Limit the maximum body size for OkHttp responses

(, en)

In the Java/Kotlin/Scala world, OkHttp is a common HTTP client. It even has a backend for sttp (the Scala HTTP client you always wanted!). I personally advocate async HTTP clients, but in a lot of cases it is sufficient or needed to use a sync client. Combine this with the requirement of downloading untrusted content from the internet. It could be a crawler for your favourite machine-learning project or your service needs to download images from clients.

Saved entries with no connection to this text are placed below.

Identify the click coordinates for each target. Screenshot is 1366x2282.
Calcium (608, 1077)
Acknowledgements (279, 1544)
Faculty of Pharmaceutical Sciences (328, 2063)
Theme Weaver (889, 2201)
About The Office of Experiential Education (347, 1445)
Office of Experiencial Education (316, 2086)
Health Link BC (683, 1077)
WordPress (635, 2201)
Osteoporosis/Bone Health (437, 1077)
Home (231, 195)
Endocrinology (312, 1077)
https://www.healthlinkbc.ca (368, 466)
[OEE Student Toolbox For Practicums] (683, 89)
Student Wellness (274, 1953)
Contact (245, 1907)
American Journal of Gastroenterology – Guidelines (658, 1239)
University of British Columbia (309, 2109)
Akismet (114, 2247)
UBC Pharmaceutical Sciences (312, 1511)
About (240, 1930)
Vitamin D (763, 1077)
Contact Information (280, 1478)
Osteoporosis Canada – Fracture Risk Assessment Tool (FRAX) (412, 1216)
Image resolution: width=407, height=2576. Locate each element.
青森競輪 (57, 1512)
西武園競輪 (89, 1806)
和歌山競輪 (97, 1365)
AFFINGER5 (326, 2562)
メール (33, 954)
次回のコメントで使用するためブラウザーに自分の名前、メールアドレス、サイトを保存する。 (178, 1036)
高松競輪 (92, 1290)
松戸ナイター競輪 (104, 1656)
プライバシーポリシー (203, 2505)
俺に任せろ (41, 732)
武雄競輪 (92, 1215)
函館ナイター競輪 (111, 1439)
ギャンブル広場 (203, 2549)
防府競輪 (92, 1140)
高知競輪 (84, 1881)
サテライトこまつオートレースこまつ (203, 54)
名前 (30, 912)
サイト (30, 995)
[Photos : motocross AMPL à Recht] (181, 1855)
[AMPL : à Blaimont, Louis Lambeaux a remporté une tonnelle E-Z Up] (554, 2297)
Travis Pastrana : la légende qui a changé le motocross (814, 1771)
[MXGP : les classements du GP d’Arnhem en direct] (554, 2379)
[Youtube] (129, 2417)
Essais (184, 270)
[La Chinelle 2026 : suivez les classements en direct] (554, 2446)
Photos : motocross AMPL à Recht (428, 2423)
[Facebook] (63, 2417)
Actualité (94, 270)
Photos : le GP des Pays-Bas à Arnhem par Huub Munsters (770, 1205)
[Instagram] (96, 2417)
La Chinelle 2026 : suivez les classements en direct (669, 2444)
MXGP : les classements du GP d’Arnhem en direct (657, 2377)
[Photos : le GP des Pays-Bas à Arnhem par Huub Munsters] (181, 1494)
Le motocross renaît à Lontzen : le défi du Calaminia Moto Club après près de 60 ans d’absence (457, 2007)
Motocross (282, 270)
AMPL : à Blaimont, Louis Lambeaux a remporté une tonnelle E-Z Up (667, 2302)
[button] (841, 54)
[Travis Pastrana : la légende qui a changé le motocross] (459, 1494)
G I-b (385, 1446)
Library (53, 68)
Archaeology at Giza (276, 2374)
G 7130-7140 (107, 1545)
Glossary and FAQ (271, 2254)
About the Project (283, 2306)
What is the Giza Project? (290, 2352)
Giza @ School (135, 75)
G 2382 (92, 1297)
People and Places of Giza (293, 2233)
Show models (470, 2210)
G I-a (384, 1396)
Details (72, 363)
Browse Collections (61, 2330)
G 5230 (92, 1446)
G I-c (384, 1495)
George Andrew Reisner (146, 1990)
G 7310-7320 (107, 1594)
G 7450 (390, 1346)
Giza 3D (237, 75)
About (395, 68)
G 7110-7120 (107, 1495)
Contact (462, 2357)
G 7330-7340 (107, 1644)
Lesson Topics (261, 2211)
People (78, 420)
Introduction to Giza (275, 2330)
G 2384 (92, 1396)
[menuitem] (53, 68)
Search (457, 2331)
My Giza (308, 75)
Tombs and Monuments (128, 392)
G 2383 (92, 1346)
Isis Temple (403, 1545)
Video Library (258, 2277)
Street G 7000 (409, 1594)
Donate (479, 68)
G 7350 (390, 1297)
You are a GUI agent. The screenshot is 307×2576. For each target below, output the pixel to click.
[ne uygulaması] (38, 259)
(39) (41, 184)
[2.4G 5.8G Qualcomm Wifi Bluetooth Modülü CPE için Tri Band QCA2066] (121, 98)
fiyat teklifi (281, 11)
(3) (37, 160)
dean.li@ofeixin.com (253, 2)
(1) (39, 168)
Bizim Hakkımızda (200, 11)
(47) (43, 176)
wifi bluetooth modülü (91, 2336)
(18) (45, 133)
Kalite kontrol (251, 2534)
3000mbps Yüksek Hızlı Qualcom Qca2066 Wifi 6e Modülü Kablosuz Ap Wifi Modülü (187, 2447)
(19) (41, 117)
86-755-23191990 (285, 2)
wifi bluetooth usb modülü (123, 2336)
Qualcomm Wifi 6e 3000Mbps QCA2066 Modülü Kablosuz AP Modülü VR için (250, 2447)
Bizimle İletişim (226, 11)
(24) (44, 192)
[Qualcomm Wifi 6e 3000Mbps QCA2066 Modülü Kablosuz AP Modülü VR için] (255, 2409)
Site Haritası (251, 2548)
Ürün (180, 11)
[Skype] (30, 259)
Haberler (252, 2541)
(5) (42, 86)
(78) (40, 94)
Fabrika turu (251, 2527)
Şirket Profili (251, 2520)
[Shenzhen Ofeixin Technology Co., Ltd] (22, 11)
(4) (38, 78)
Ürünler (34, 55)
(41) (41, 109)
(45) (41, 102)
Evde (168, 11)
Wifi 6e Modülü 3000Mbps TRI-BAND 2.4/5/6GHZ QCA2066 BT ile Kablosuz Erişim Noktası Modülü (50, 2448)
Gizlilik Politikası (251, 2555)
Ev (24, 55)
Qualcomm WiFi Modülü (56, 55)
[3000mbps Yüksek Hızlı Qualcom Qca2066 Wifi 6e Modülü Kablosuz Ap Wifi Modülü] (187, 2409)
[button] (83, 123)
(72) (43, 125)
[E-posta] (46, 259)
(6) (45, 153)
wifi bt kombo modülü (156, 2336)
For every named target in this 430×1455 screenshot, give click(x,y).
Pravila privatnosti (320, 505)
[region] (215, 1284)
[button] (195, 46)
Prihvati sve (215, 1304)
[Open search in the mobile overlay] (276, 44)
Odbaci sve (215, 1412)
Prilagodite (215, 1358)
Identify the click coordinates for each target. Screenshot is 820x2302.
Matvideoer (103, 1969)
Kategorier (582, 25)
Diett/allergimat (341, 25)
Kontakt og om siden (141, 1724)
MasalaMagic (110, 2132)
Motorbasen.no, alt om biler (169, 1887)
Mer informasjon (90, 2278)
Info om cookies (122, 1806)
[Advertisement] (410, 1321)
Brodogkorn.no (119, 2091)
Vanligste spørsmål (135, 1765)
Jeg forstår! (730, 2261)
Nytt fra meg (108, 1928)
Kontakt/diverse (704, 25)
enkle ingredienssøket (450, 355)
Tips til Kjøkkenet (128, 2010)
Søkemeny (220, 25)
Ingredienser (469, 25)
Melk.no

Downloading stuff from »the internet« can be dangerous. Certain Denial-of-Service attacks can use the body size or content as attack vector. In an async context it is quite simple to stream the response body and cap the size at a specified maximum. However, I needed to do it with the sync version of OkHttp and things got more complicated than I expected. akka-http has a withSizeLimit directive, but OkHttp lacks such functionality. It provides a more generic approach: the possibility to »intercept« responses.

How does it work? A simple approach

(the code is in Scala, but it is straight forward to transfer it to other JVM-based languages)

Let’s get the boilerplate out of the way:

// src/main/scala/HttpClient.scala
import okhttp3._
import okio._

import java.io.IOException

class StreamSizeException(message: String, cause: Option[Throwable] = None)
    extends IOException(message, cause.orNull)

The StreamSizeException we’ll use to blow things up, when the maximum body size is reached.

A straight forward implementation with interceptors then looks like this:

// src/main/scala/HttpClient.scala
def buildSimpleSizeBoundedClient(maxBytes: Long): OkHttpClient = {
  new OkHttpClient.Builder()
    .addInterceptor((chain: Interceptor.Chain) => {
      val res = chain.proceed(chain.request())

      if (res.body().contentLength() > maxBytes)
        throw new StreamSizeException(s"content length exceeds maximum ($maxBytes bytes)")

      val body = res.peekBody(maxBytes + 1)
      if (body.contentLength() > maxBytes)
        throw new StreamSizeException(s"response body too big (>$maxBytes bytes)")
      res.newBuilder().body(body).build();
    })
    .build()
}
  1. we check the content-length
  2. we check if the body exceeds the size limit by »peeking« the body of the response

That works ok, but two disadvantages pop up. In the test it becomes clear:

// src/test/scala/HttpClientSpec.scala
it should "make KABOOOM for our simple solution" in {
  val length = 1001
  val body = Array.fill[Byte](length)(1)

  stubFor(get(urlEqualTo("/abc")).willReturn(ok().withBody(body)))

  val req = new Request.Builder()
    .url(s"http://$Host:$port/abc")
    .get()
    .build()
  val client = buildSimpleSizeBoundedClient(1000)
  val call = client.newCall(req)

  // here it throws at the execute stage, even though we might not have the
  // intention to consume the body
  an[StreamSizeException] should be thrownBy call.execute()
}
  1. an exception is thrown when we execute the call. That makes it difficult to inspect the response or proceed in situations where we want to ignore the body.
  2. we need to realise the body partly to figure out if we violate the limit.

Getting it right

We can prevent the disadvantages by throwing more code at the problem. As always.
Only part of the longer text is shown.